# WORK TO BE COMPLETED:
Type out the data below in its entirety, exactly as given.

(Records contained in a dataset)
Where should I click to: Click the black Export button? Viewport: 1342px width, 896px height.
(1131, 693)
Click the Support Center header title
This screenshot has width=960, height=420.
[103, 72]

# REPLY:
Where should I click to: Click the black Export button? Viewport: 1342px width, 896px height.
(1131, 693)
Click the Support Center header title
This screenshot has width=960, height=420.
[103, 72]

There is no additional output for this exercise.